Making his first feature was a much bigger production than making those high school shorts -- but it was essentially the same process on steroids. The most important thing, Grippa says, was “just committing to it, saying ‘This is what I want to do with my life.’

“I’m the co-writer, I’m the co-producer, I’m the director, I’m the marketing guy, I’m the caterer, I’m the sales guy. It’s basically the best film school I could ask for.”

Getting it made
Making the movie was “definitely a grassroots process,” he says. The key to success was telling everyone he came across about what he was doing, since “you never know who might want to help you out.”

The whole thing cost only $10,000, which he raised from “friends and family, and friends of friends and family. No amount was too small. Some people gave 20 bucks; some people gave a thousand bucks.”

Other things were donated too. He found the garage where they shot in Upper Saddle River after his hometown paper ran a story on the movie and a reader called to offer his garage, free of charge. “It was the first one we looked at, and it was perfect,” Grippa marvels.

An indie filmmaker operating on a shoestring has to be “a great communicator,” he adds. “You have to be able to get people as passionate as you are about what you’re trying to do.”

For his cast and crew, he rounded up a group of people, most of them also starting out their movie careers, who volunteered their time in exchange for adding a feature to their resumes. Grippa was hardly the only one who did more than one job. “The gaffer was also the sound guy; the grip was also helping out with wardrobe,” he says. “Everyone was wearing many different hats. I think everyone was working on it for two reasons: because they really cared about the story and to gain experience.”

For the actors who play Mike and Ed, there was a third reason: “the chance to work with Louis Zorich. They couldn’t turn that down,” says Grippa.

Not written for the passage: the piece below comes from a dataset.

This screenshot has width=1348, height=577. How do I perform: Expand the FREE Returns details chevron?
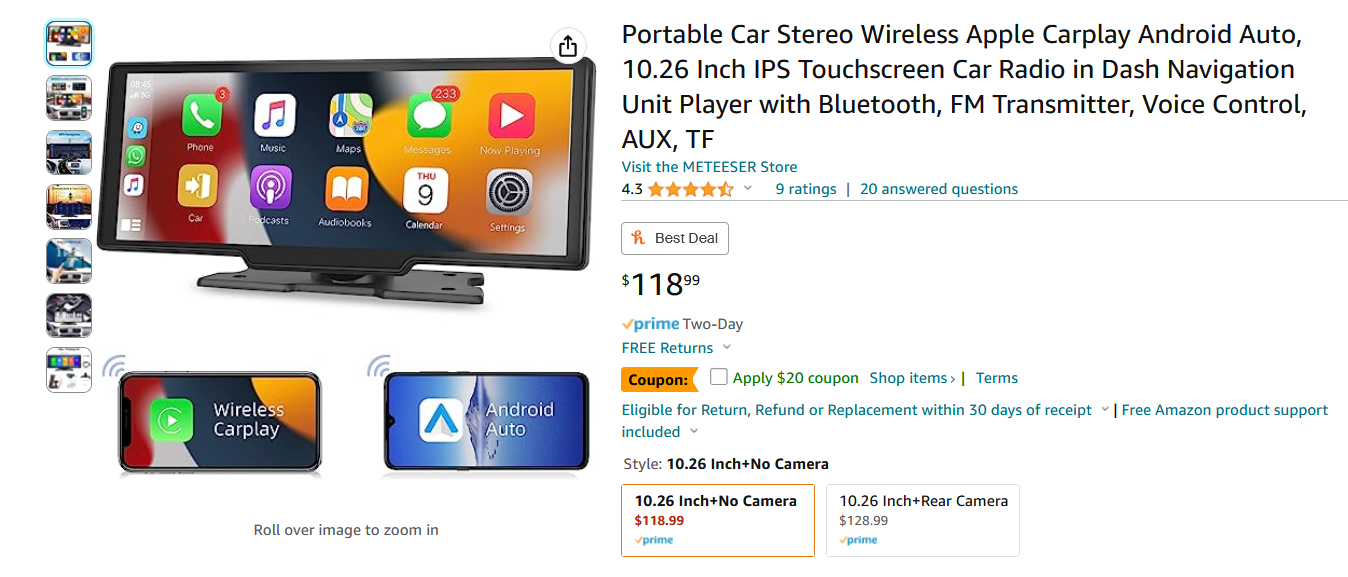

Zorich, who plays the landlord, is best known for his role as Paul Reiser’s character’s father on TV’s Mad About You and for cofounding the Whole Theater in Montclair with his wife, actress Olympia Dukakis. “Louis became involved because he was in my uncle's play The Size of the World about ten years ago when it ran Off Broadway,” says Grippa.

Getting it seen
“In a way, making the movie was the easy part,” says Grippa. “The hard part is getting people to care about it. How do you get them to see it?”

Hoping to interest a distributor in putting the movie into theaters or on DVD, Grippa submitted it to film festivals. So far, it’s been accepted by three, including the Woods Hole Film Festival, where he won the emerging filmmaker award. He does advance publicity for festivals, plastering area coffeeshops with flyers, contacting the media for stories like this one, and “telling everyone I see about the movie.”

And he doesn’t stop with film festivals. “I’ve done all this work for two years, so why do I want to put the life of this movie in the hands of these festival programmers?” he asks. So he’s also screening it at colleges that accept his offer to show the movie and answer questions afterward.

“I think you became a filmmaker by making films,” says Grippa. “I made my feature film for a third of the cost of one year of tuition at NYU film school. The technology is so accessible -- it’s all digital now. You just need a desire to do it and a camera.

“The bad thing is, since more and more people are making films it becomes more difficult to break through the pack.”